Minna saß vor ihr und guckte sie erwartungsvoll an.

Das Mädchen streichelte abwesend über das Köpfchen der Schildkröte.

Der Herd knisterte.

Die Küche war heimelig, gab Geborgenheit. Wilhelmine fühlte sich, als hätte ihr gerade eben jemand den Boden unter den Füßen weggezogen. Sie meinte, jeden Moment in ein großes dunkles Loch fallen zu können.

“Ein Kind”, sagte sie und guckte ihre Schildkröte dabei an. “Kannst du dir das vorstellen?”, fragte sie.

Klar, was dachtest du denn? Der andere war ein Mann. Also wird es keine Schildkröte.

“Es ist von Juri.” Versonnen streichelte Wilhelmine das Tier weiter. “Hättest du das gedacht?”

Minna verzog das Gesicht. Ich war dabei, dachte sie.

“Vielleicht hat mein Vater nun doch ein Einsehen. Er liebt mich doch. Er kann doch nicht wollen, dass ich ohne Ehe ein Kind bekomme.”

Minna war sich da nicht so sicher.
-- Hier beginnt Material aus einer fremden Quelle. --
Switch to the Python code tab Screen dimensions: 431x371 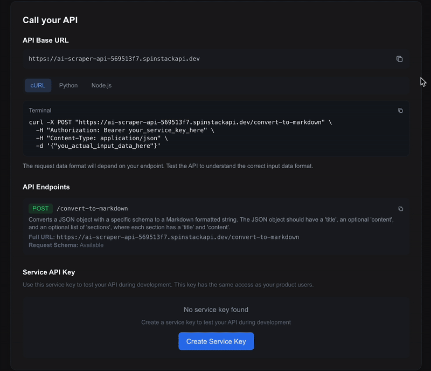coord(68,85)
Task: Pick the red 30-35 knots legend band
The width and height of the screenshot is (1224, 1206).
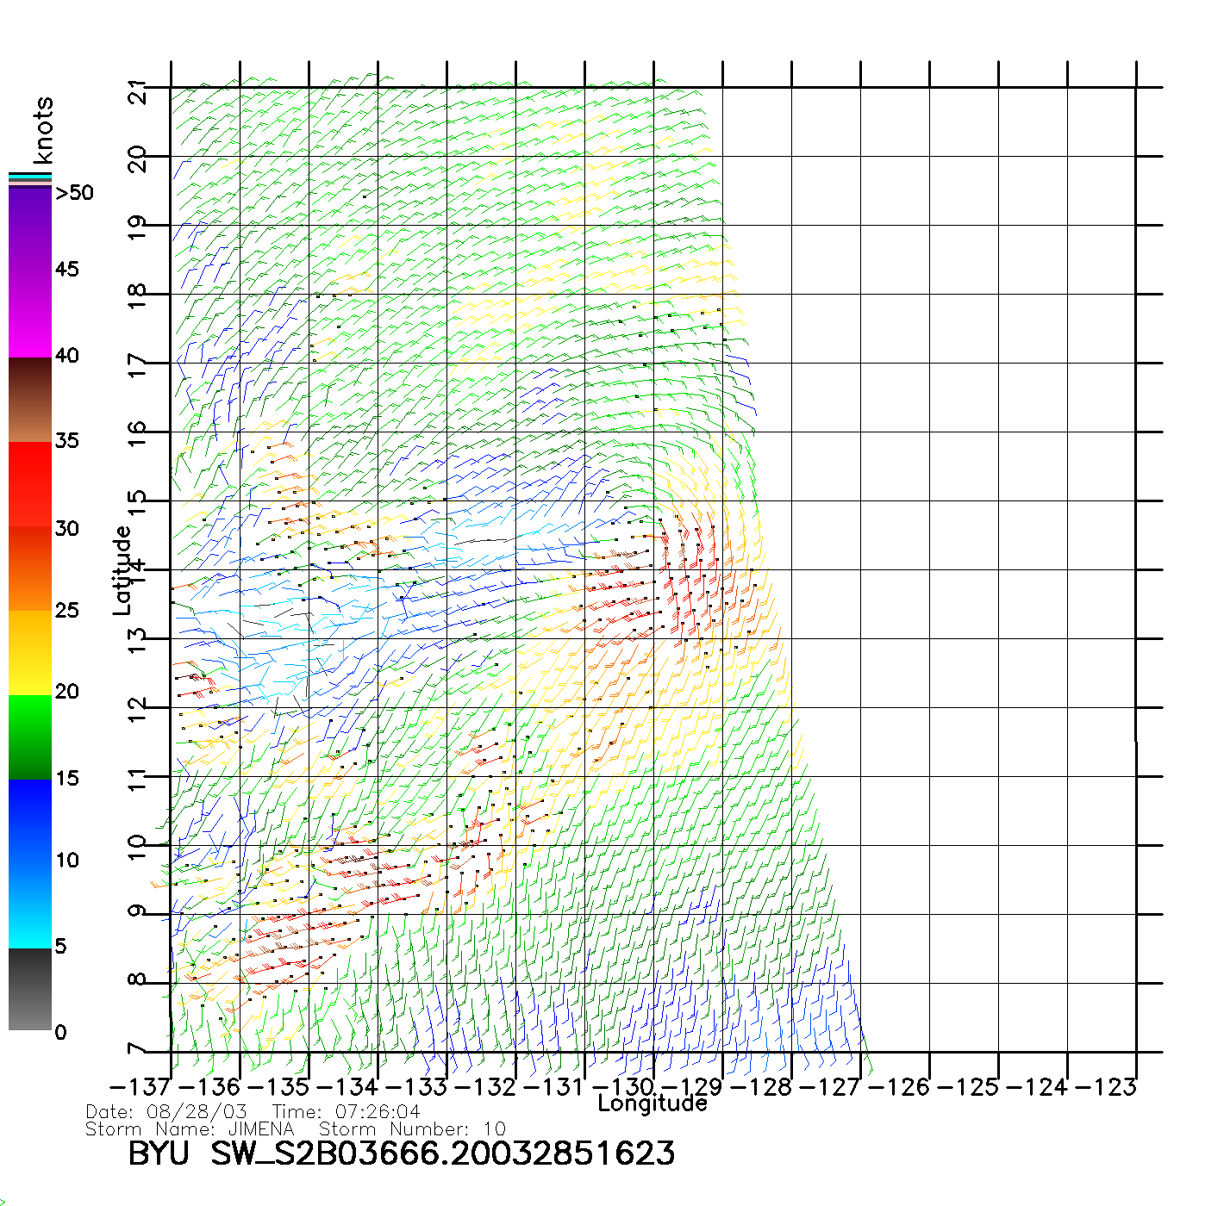Action: click(x=30, y=484)
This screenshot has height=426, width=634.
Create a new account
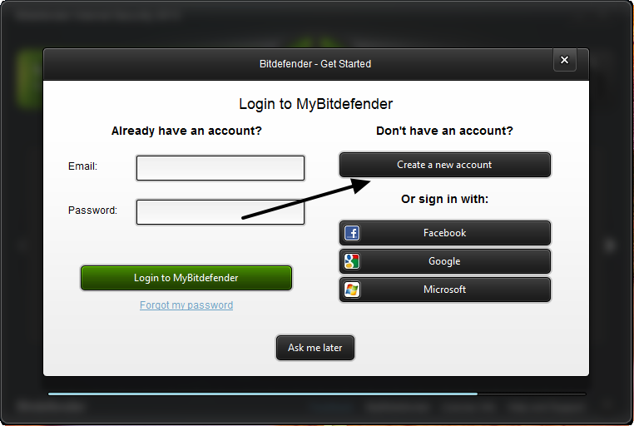click(445, 165)
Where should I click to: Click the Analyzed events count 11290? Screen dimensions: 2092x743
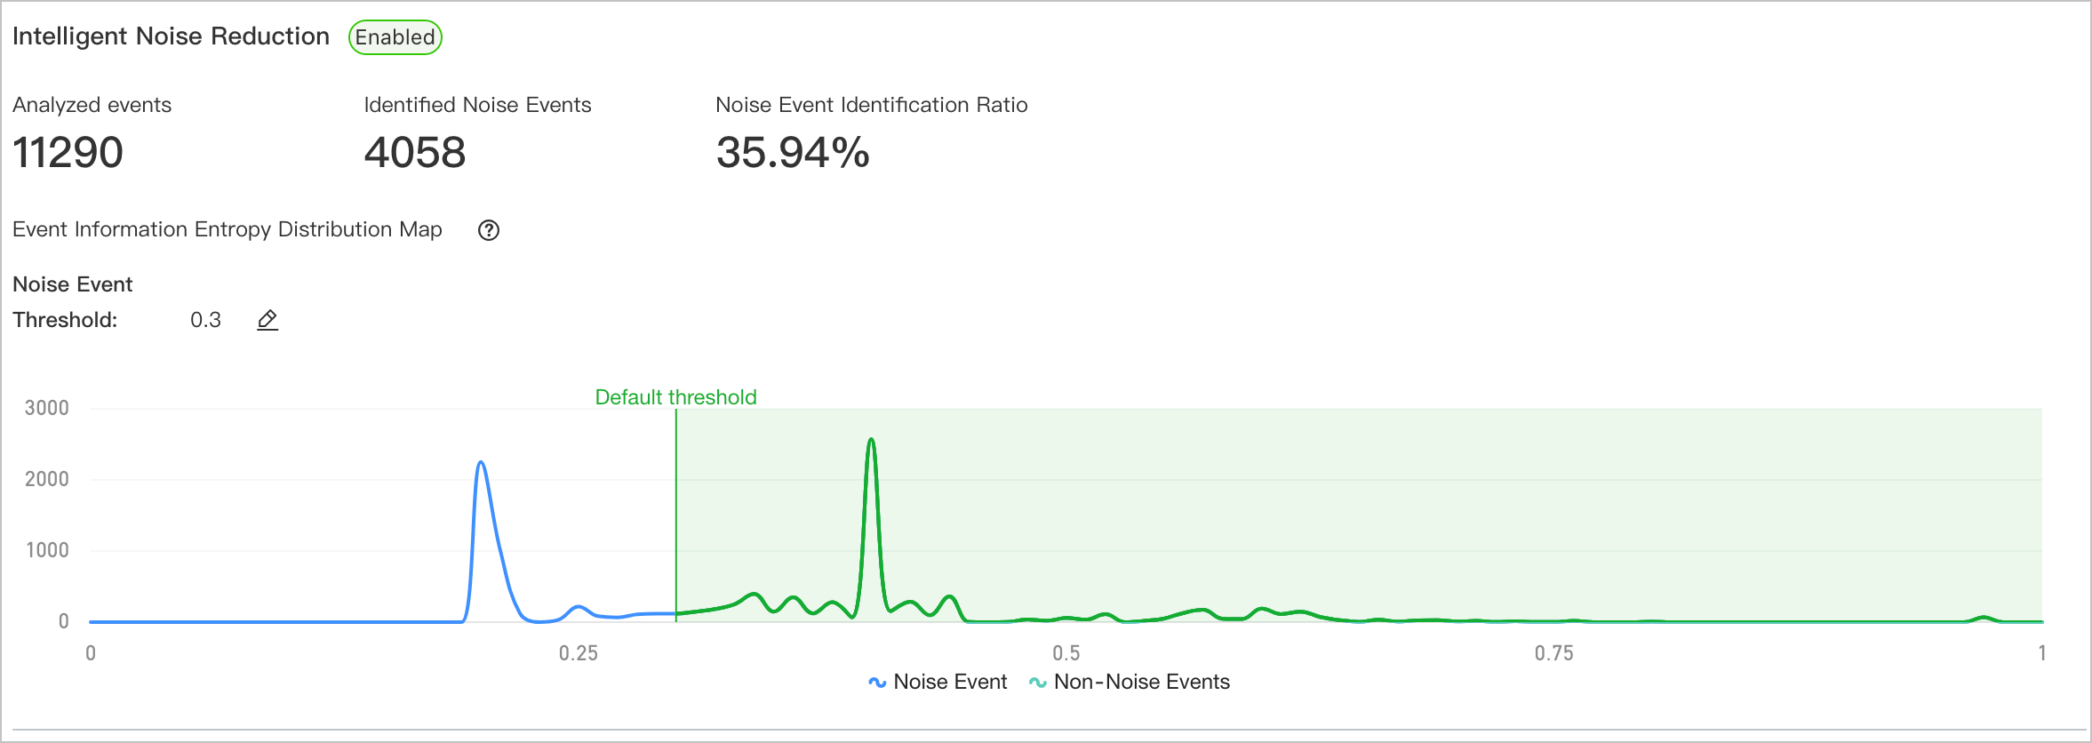coord(68,153)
Sie senkte traurig ihr Köpfchen.

“Was ist denn dabei, wenn ich Juri heirate? Er ist ungebunden, ehrlich, fleißig und wäre bestimmt ein guter Gutsverwalter.” Wilhelmine lächelte, als sie noch anfügte: “Und bestimmt der beste Vater, den mein Kind sich nur wünschen könnte.”

Darauf sagte Minna nichts. Nicht nur, weil sie es gar nicht konnte. Sie wollte es auch nicht.

“Ich wollte doch keine Schande über die Familie bringen. Ich liebe Juri und Juri liebt mich. Was kann denn daran schlecht sein?”

Die Schildkröte war eine gute Zuhörerin. Schweigsam und geduldig.

“Liebe ist etwas Göttliches. Gott ist die Liebe.”

Minna legte den Kopf schief. Sie war sich nicht sicher. Manchmal brachte die Liebe auch ziemlich viel Leid über die Menschen. Schildkröten waren da unkomplizierter.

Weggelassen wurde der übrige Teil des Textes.